▶ EXERCISE DATA

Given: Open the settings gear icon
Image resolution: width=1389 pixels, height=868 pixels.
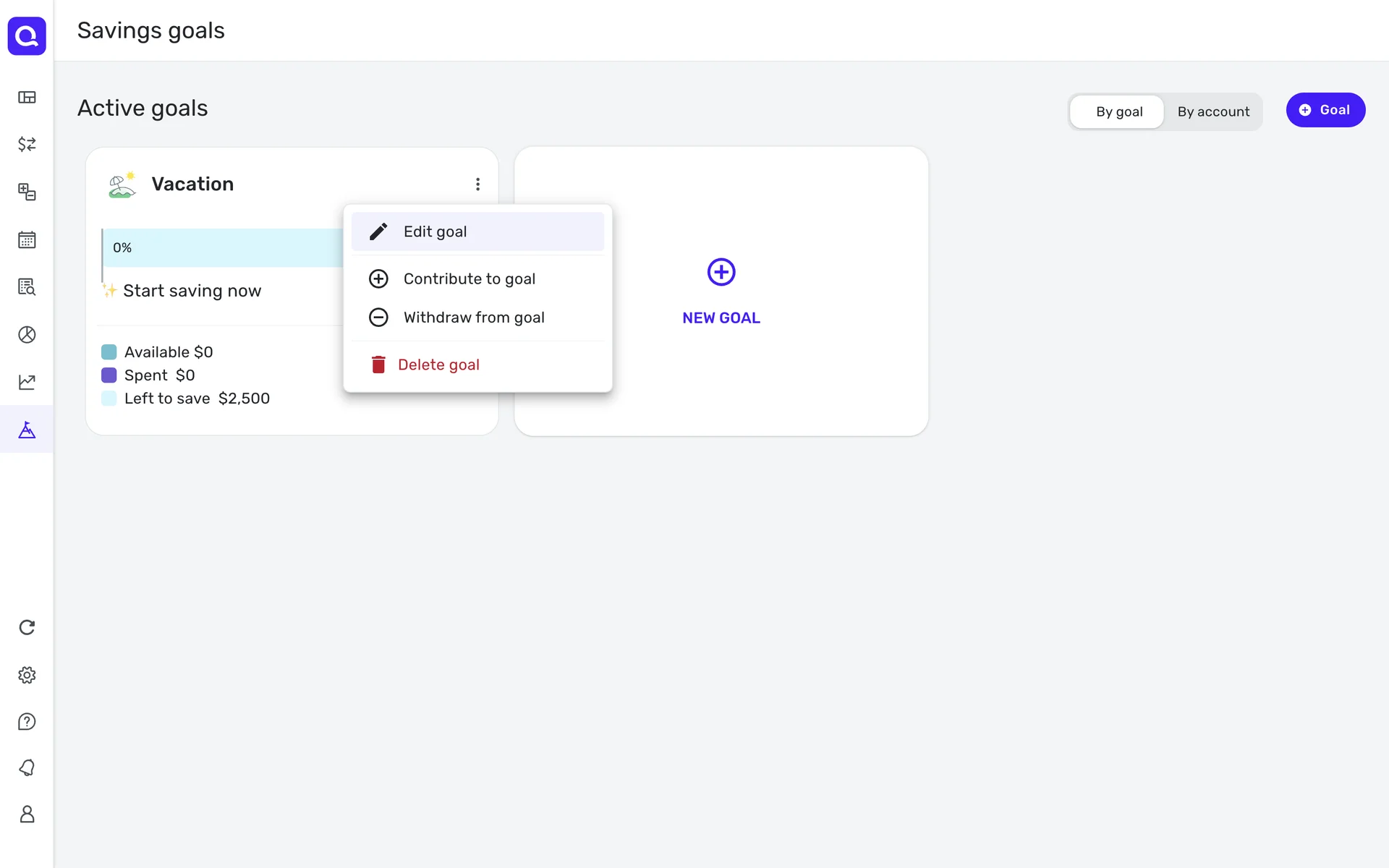Looking at the screenshot, I should [x=27, y=675].
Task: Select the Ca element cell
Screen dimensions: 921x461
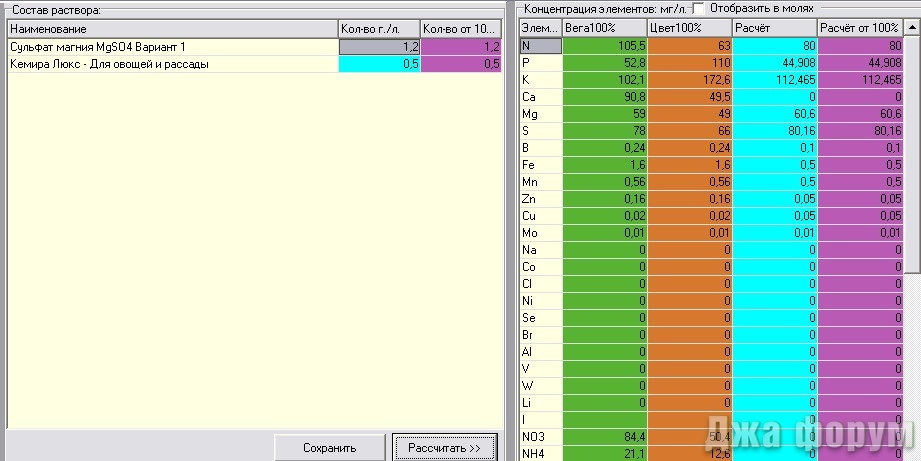Action: pyautogui.click(x=541, y=97)
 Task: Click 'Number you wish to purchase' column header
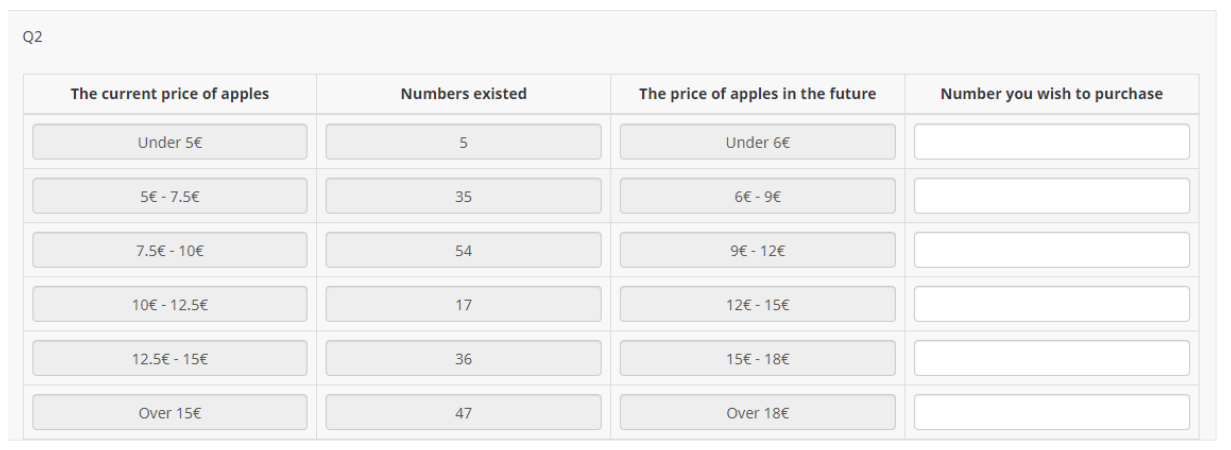(1051, 94)
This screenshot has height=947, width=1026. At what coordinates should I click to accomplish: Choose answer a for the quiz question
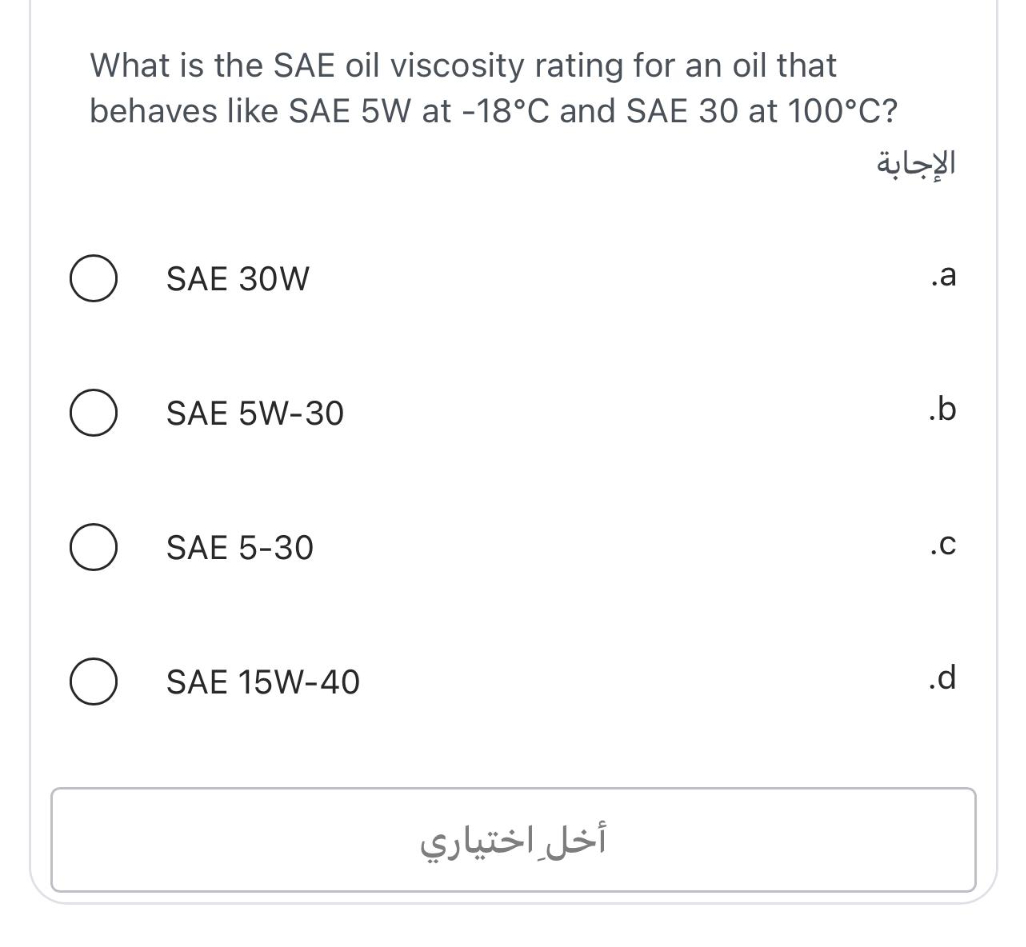point(93,279)
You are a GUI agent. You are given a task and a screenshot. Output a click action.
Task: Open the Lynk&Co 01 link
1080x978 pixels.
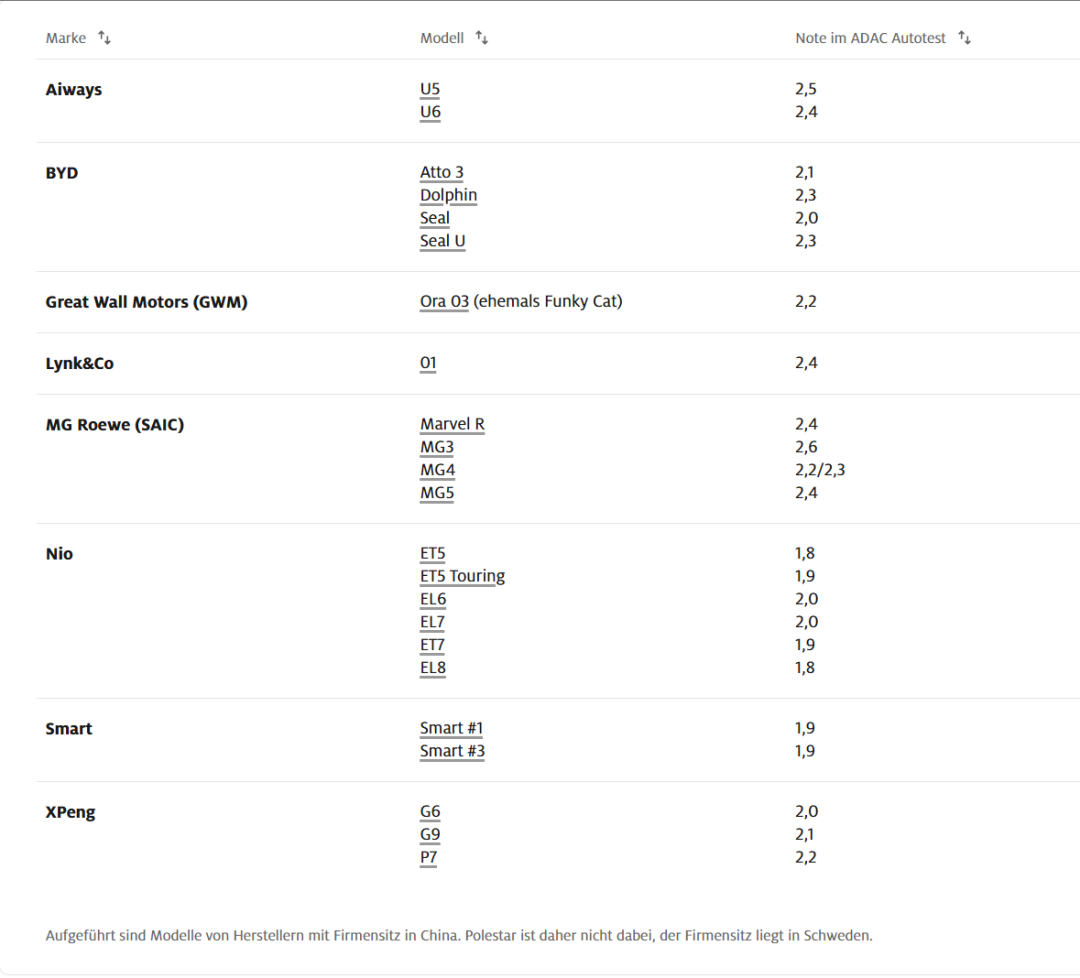(428, 363)
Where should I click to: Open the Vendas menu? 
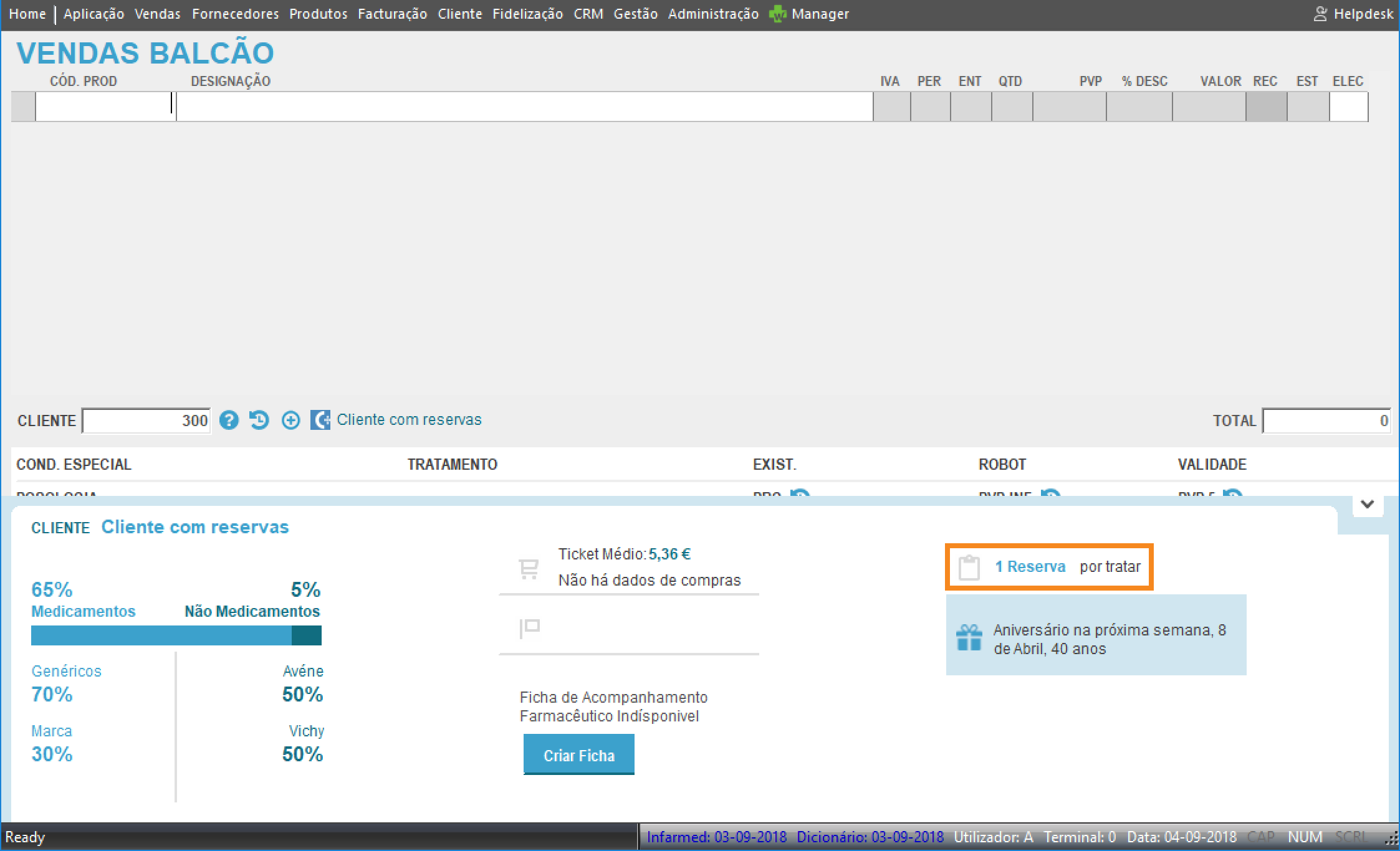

▶ SHORT TASK
Please pull every line of text out of the listing above, copying each one word for word. Leave the pictures out of your answer.

▶ WRITTEN SOLUTION
Given: Open the settings gear icon
Image resolution: width=1389 pixels, height=868 pixels.
Looking at the screenshot, I should [x=27, y=675].
Task: Select the Ca element cell
Screen dimensions: 921x461
Action: pyautogui.click(x=541, y=97)
 Task: Click 'Number you wish to purchase' column header
(1051, 94)
This screenshot has height=947, width=1026. At what coordinates should I click to accomplish: Choose answer a for the quiz question
point(93,279)
You are a GUI agent. You are given a task and a screenshot. Output a click action.
Task: Open the Lynk&Co 01 link
1080x978 pixels.
(428, 363)
Where should I click to: Open the Vendas menu? 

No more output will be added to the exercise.